All of the data that follows should be written out exactly.

=== DATA FOR PROCESSING ===

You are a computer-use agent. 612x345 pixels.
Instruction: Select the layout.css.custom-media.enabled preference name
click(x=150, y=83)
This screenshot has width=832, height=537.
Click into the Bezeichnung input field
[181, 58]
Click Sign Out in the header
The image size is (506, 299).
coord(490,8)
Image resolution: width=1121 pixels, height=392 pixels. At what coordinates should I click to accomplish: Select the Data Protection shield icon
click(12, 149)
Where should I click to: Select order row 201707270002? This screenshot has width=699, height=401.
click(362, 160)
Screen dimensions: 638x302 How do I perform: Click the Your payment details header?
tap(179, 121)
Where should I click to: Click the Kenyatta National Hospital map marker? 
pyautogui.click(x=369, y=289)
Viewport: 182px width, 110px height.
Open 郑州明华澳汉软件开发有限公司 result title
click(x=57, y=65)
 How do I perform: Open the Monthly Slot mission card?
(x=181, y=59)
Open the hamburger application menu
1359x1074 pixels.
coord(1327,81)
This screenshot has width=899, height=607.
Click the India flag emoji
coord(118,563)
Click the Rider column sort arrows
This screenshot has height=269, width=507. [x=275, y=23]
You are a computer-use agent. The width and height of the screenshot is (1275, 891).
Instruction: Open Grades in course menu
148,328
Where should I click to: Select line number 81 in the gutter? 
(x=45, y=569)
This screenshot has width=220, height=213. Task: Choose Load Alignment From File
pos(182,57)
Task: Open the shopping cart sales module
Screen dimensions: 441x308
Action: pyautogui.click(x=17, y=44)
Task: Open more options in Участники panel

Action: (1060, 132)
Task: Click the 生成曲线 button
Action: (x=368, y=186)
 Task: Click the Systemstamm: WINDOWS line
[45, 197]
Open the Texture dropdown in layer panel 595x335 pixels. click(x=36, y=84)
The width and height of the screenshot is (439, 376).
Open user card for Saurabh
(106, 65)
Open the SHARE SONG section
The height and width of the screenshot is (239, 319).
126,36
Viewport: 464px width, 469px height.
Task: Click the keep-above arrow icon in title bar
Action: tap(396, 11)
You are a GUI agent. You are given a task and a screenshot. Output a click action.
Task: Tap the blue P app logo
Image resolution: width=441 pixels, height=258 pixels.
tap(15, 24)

===

■ RESULT OF THIS TASK ■
You are a computer-use agent. 612x345 pixels.
Instruction: Select the layout.css.custom-media.enabled preference name
click(x=150, y=83)
This screenshot has width=832, height=537.
Click into the Bezeichnung input field
[181, 58]
Click Sign Out in the header
The image size is (506, 299).
coord(490,8)
Image resolution: width=1121 pixels, height=392 pixels. At what coordinates should I click to accomplish: Select the Data Protection shield icon
click(12, 149)
Where should I click to: Select order row 201707270002? This screenshot has width=699, height=401.
click(362, 160)
Screen dimensions: 638x302 How do I perform: Click the Your payment details header?
tap(179, 121)
Where should I click to: Click the Kenyatta National Hospital map marker? 
pyautogui.click(x=369, y=289)
Viewport: 182px width, 110px height.
Open 郑州明华澳汉软件开发有限公司 result title
click(x=57, y=65)
 How do I perform: Open the Monthly Slot mission card?
(x=181, y=59)
Open the hamburger application menu
1359x1074 pixels.
coord(1327,81)
This screenshot has width=899, height=607.
Click the India flag emoji
coord(118,563)
Click the Rider column sort arrows
This screenshot has height=269, width=507. [x=275, y=23]
You are a computer-use agent. The width and height of the screenshot is (1275, 891).
Instruction: Open Grades in course menu
148,328
Where should I click to: Select line number 81 in the gutter? 
(x=45, y=569)
This screenshot has width=220, height=213. Task: Choose Load Alignment From File
pos(182,57)
Task: Open the shopping cart sales module
Screen dimensions: 441x308
Action: pyautogui.click(x=17, y=44)
Task: Open more options in Участники panel

Action: (1060, 132)
Task: Click the 生成曲线 button
Action: (x=368, y=186)
 Task: Click the Systemstamm: WINDOWS line
[45, 197]
Open the Texture dropdown in layer panel 595x335 pixels. click(x=36, y=84)
The width and height of the screenshot is (439, 376).
Open user card for Saurabh
(106, 65)
Open the SHARE SONG section
The height and width of the screenshot is (239, 319).
126,36
Viewport: 464px width, 469px height.
Task: Click the keep-above arrow icon in title bar
Action: tap(396, 11)
You are a GUI agent. You are given a task and a screenshot. Output a click action.
Task: Tap the blue P app logo
Image resolution: width=441 pixels, height=258 pixels.
tap(15, 24)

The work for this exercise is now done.